The numbers of hospitalization COVID-19 patients have begun to rise again in parts of Alabama, eclipsing previous highs in August in at least two hospitals and jumping in a third.
While the upticks in hospitalizations aren’t yet a trend, Alabama Hospital Association president Dr. Don Williamson said with the flu season approaching, people beginning to gather indoors and a steady pace of new daily COVID-19 cases statewide, the increases are concerning.
Hospitals in Mobile saw a one-day jump in COVID-19 hospitalizations to 97, Williamson told APR on Wednesday. Hospitals there since mid-September have been caring for between 70 and 80 coronavirus patients daily.
DCH Health System in Tuscaloosa on Tuesday was caring for 71 COVID-19 patients, its highest number since Aug. 19.
And East Alabama Medical Center in Opelika recorded 39 COVID-19 inpatients on Tuesday. The last day that hospital — near Auburn University — was caring for as many coronavirus patients was also on Aug. 19.
“There really are only two explanations. One is, the patients that they’ve got are staying longer, and they’re still admitting new patients so the census grows,” Williamson said. “Or it’s growing because you’ve got an increase in disease in the community.”
“We have not been able to identify any specific cause for the increases,” said DCH spokeswoman Andy North, in a message to APR on Wednesday. “Whatever the reasons, our employees are doing an amazing job managing the ups and downs of the situation, and we are very proud of how they continue to rise to the occasion.”
“The main reason we believe we’re seeing an increase in hospitalizations is because of length of stay,” said John Atkinson, a spokesman for EAMC, in a statement. “An average length of stay for non-COVID hospitalizations is about 3 or 4 days. Our average length of stay for patients with COVID-19 has been 8.6 days since the pandemic began here on March 16, and it’s not uncommon for some to stay a couple of weeks or more.”
Atkinson said hospital officials are viewing this as a third peak, but one not as sharp as when the hospital had 62 coronavirus patients in July. “It’s been a slow incremental increase going from 15 to 39 hospitalizations over the past 31 days,” he said.
There were 777 COVID-19 patients being cared for statewide Tuesday, a number that has remained relatively steady since mid-September. Williamson said that the number is manageable for state hospitals but in the last two days he’s seen an increase in new COVID-19 admissions, which concerns him.
Alabama hospitals saw 126 new coronavirus patients admitted to hospitals on Monday, and 132 on Tuesday, Williamson said. In previous days, that number has hovered around 90, he said.
The increases have just begun, and it’s too early to tell whether the trend will continue, Williamson said, but they give him pause.
“I just know there’s nothing that’s changed the underlying trajectory of the virus, in terms of its ability to infect us,” Williamson said. He’s also seeing more people in the community not wearing masks, or not wearing them correctly, he said.
“I worry that mask fatigue is getting to be a real thing, and people are misinterpreting the better numbers right now,” Williamson said of Alabama’s reduction in cases, hospitalizations and deaths in the weeks after Gov. Kay Ivey’s statewide mask order went into effect in July.
Alabama added 941 new COVID-19 cases on Wednesday, and the state’s 14-day average of new daily cases was 1,019.
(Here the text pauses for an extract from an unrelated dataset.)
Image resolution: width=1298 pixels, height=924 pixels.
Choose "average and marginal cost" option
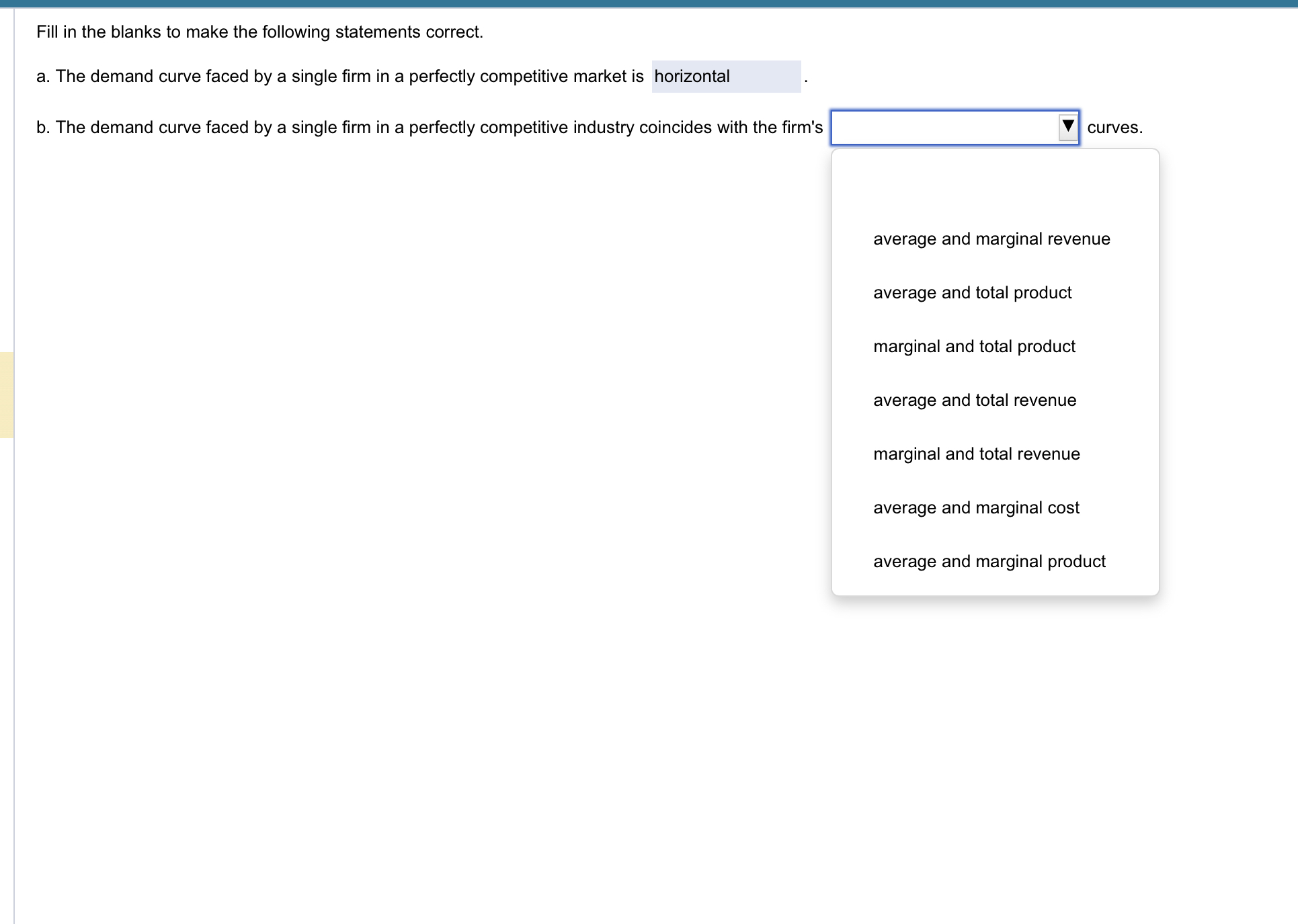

“We’re just almost never under 500, so we’re continuing to have real ongoing transmission in the state, and we’re continuing to have new people hospitalized,” Williamson said.
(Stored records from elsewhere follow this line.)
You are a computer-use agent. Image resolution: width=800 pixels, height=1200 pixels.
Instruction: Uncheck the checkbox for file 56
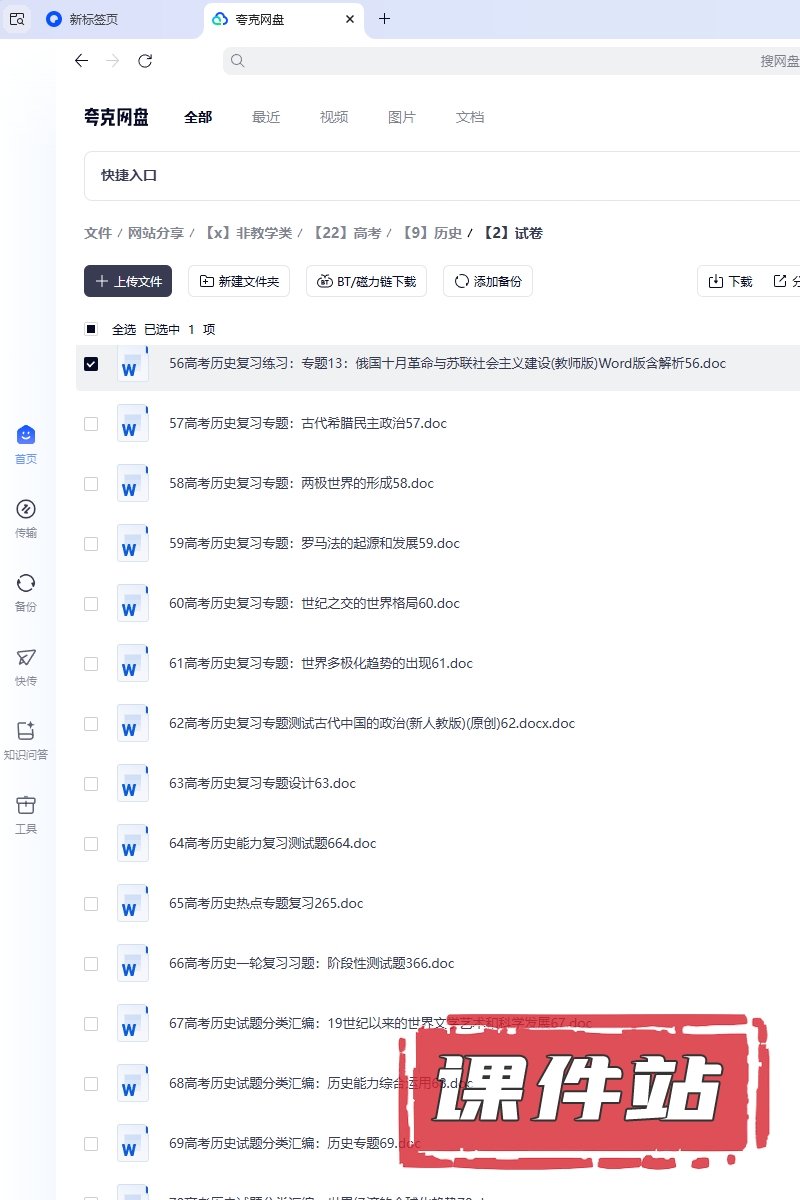pos(91,364)
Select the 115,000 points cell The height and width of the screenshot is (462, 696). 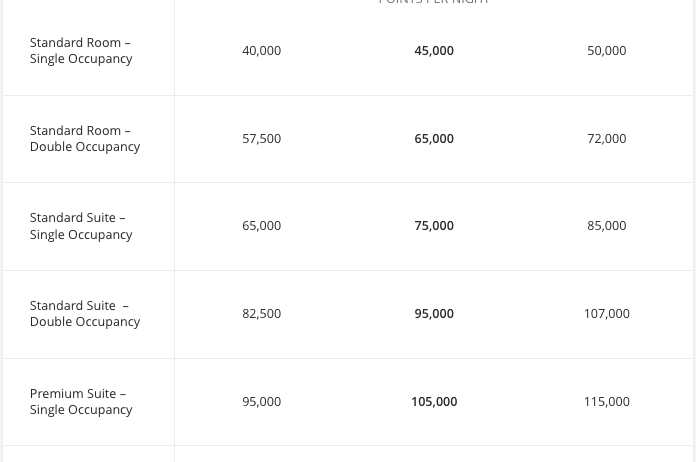point(606,402)
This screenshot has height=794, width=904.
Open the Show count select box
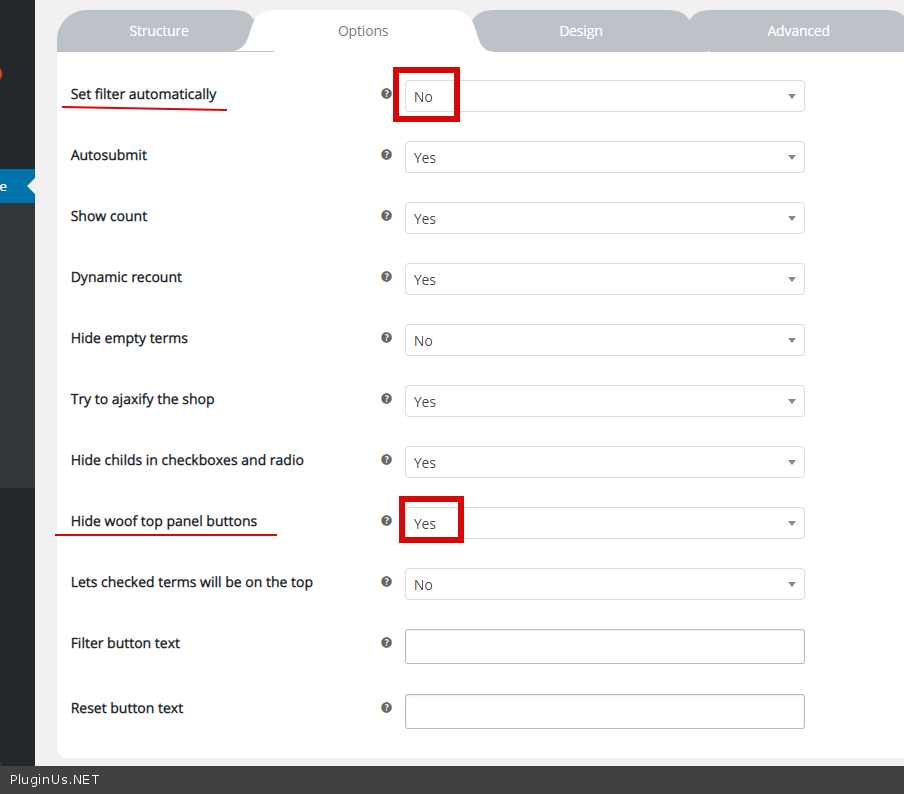click(x=604, y=218)
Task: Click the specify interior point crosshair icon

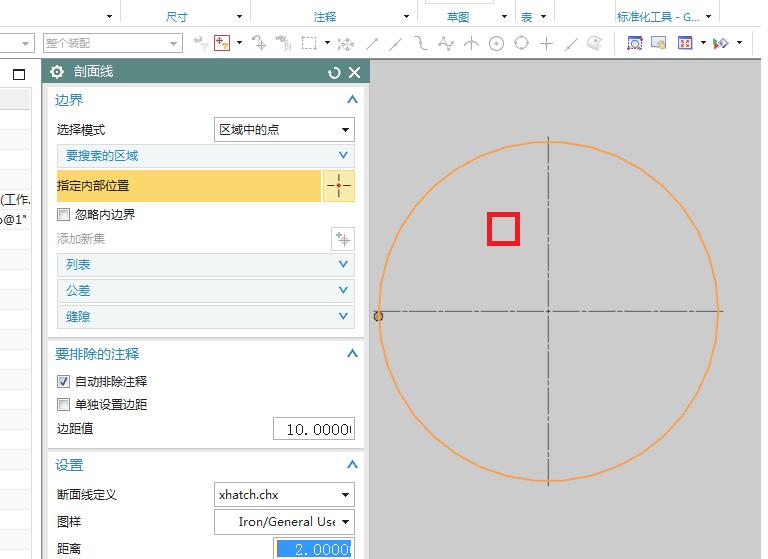Action: click(339, 186)
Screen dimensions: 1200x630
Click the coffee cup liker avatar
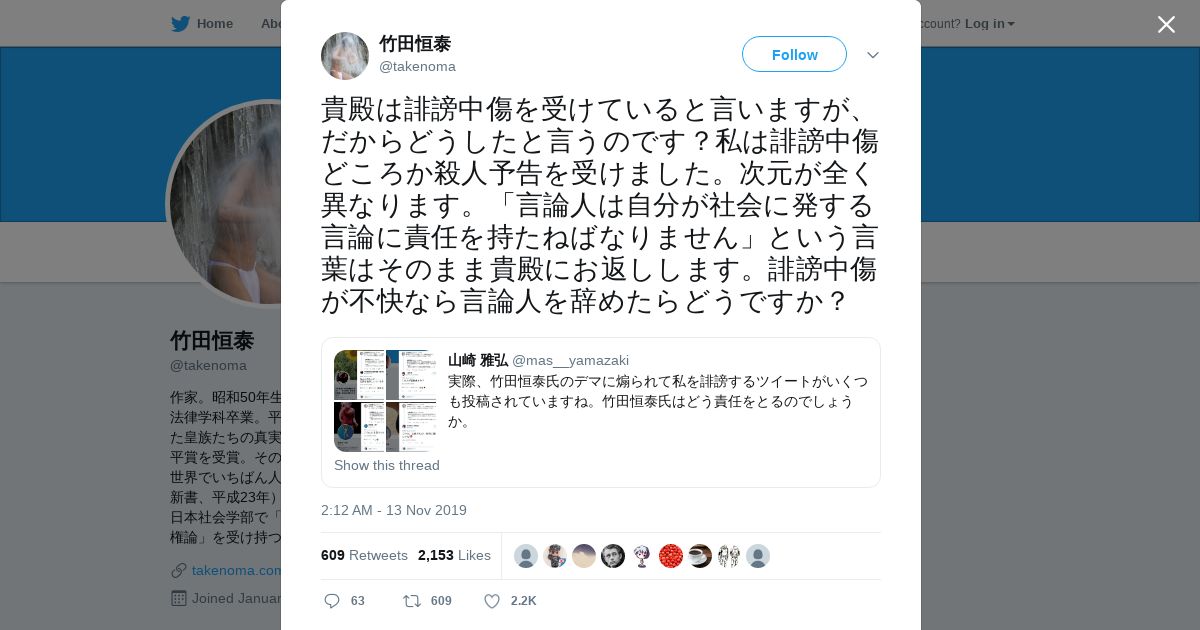point(700,556)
The positivity rate in Alabama remains elevated and was near 14 percent on Wednesday, based on seven- and 14-day averages. Public health experts say that rate needs to be at 5 percent or below; otherwise, it indicates that there’s not enough testing and cases are going undetected.
Williamson noted that the CDC on Monday updated its guidelines to say that coronavirus can spread more than six feet through the air by way of small particles called aerosols, especially in enclosed spaces with poor ventilation.
Williamson said health experts believe most of the transmission of COVID-19 happens through larger airborne particles when an infected person sneezes, coughs, talks or sings, but in confined spaces with poor ventilation, those aerosol particles that linger in the air “may help explain some of the superspreader events.”